Simdi ben zaten kendi anadilimde dahi berbere istedigim sac tirasinin nasil olmasi gerektigini anlatamayan bir insanim. Korleme gerceklesiyor butun olay. Biraz kesiyor, “nasil, olmus mu?” diyor, ben, “yok abi ustleri az daha kisalt favorileri de iyice gozluk hizasina cekersin sana zahmet.” diye cevap veriyorum. O islemlerden sonra “makina mi, ustura mi?” diye sorgusuna devam ediyor. “Makina” diyorum. Oyle sakat bir sekilde oluyoruz. Tirasin sonunda istedigim uzunlukta bir saca sahip olmussam ben bile sasiriyorum.
Gelelim olaya. Artik saclarimin da hayvan gibi uzayip kontrolden cikmasiyla berbere gitmeye karar verdim. “Lan su saclar hic uzamasa olur muyuz sanki!” diye kendimi etrafta bulabildigim bir berbere attim cumartesi aksamuzeri. Burada oyle ayrica erkek berberi yok. Guzellik salonu gibi bir yer kim gelirse, ne isterse yapiyorlar. Garip. Yani sadece erkege hizmet eden elbet vardir ama benim yasadigim civarda yoktu. Neyse cumartesi zaten oldukca feminen gozuken o salona girerken cekingenlik vardi uzerimde. Urkekce kasaya yaklastim ve “erkek saci da kesiyor musunuz?” diye sordum. Kasanin arkasindaki teksas aksanli genc kiz “ohoo sac ne kelime, nasil istersen.” dedi. “Iyi” dedim. “O zaman benim su saclari bir alin.”. Kiz “su anda hic bos zaman yok en yakin pazartesi aksam saat 16.30’a randevu verebilirim.” dedi. Kabul ettim ben de zaten korkmusum.
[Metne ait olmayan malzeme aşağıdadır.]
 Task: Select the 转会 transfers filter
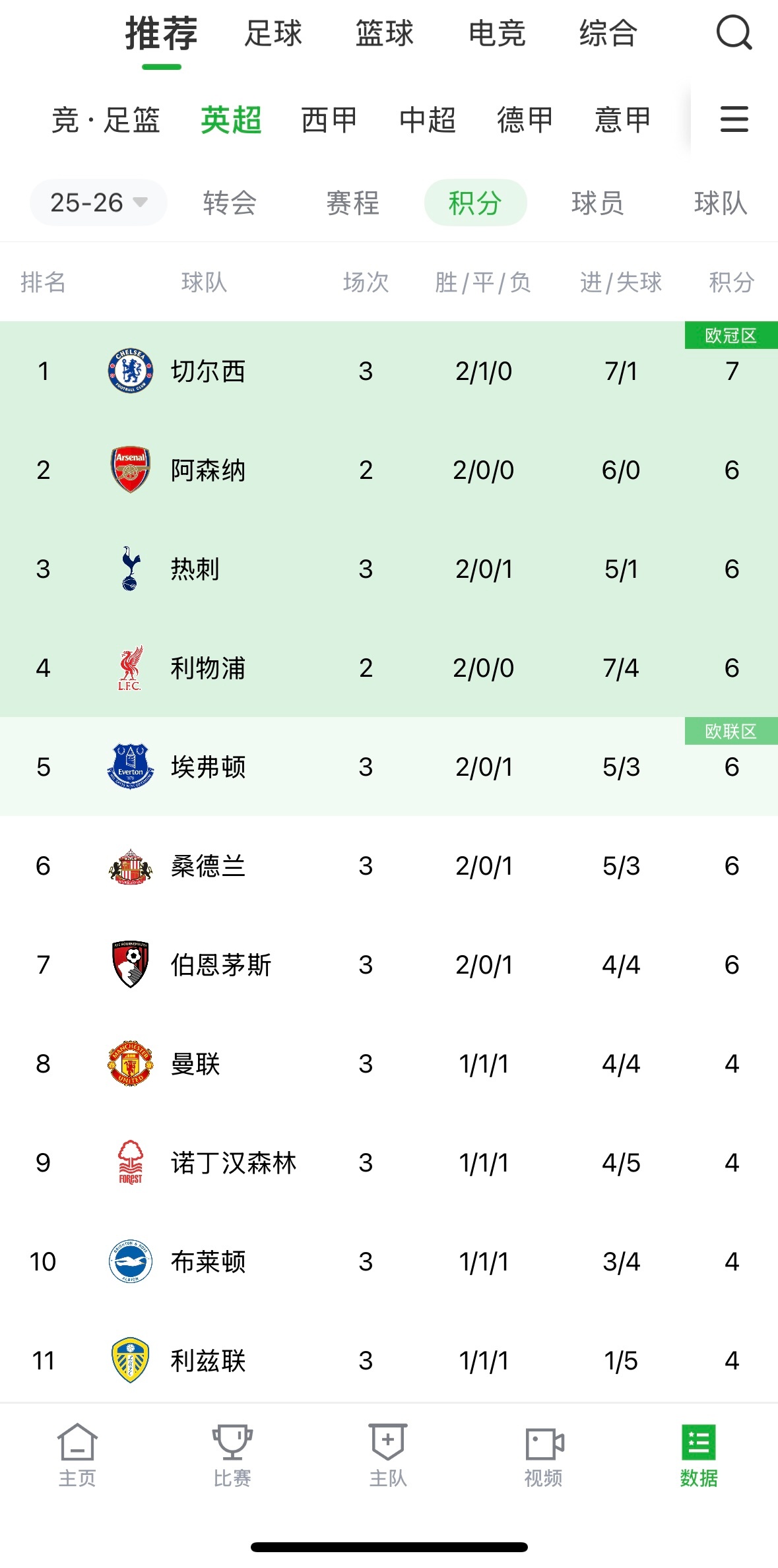(230, 203)
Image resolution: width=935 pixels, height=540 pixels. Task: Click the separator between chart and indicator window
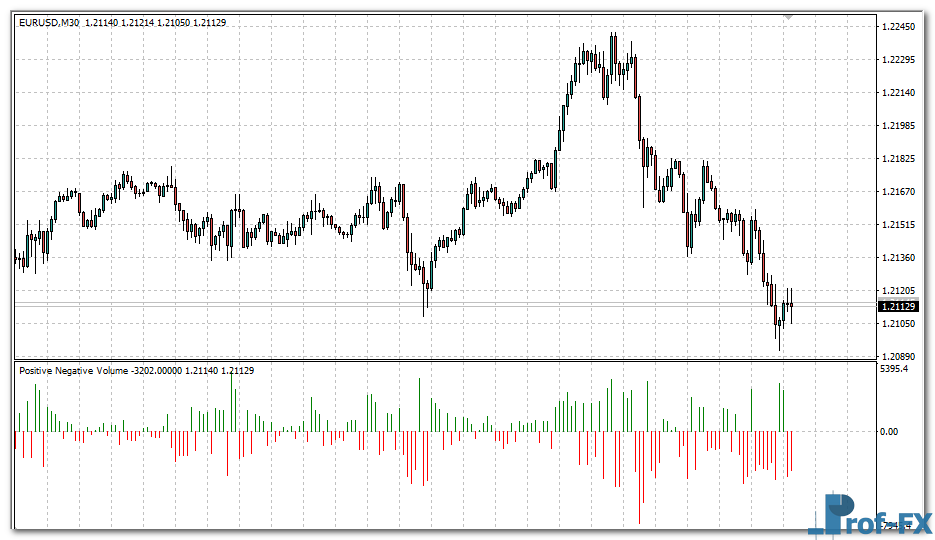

Burada bir ara paragraf anlatayim. Bugun profesorun isleri yogun oldugundan toplantiyi ogleden sonraya biraktik. Benim de saat 4 gibi cikmam gerekiyor ki ancak yetiseyim. Yarim saatlik yol yuruyerek. Saat 15.50 oldu profesor hala cagirmayinca ben gideyim artik odasina dedim. Utana sikila, “Hocam musait misiniz? Konusacaktik ama…” diye yarim bir cumle kurdum. “Biraz isim var. 15 dakikaya kada uygun olucam sana uyar mi?” dedi nezaketen. Yoksa boyle demesi 15 dakika sonra toplanti odasinda ol demek. Ben de artik batti balik yan gider hesabi durumu anlattim. Hocam dedim sac tirasi randevu, uc gundur bekliyorum dedim. Gulduk biraz tabii halime. Sonra “git, git” yarin konusuruz dedi. Tesekkur ederek ciktim odasindan.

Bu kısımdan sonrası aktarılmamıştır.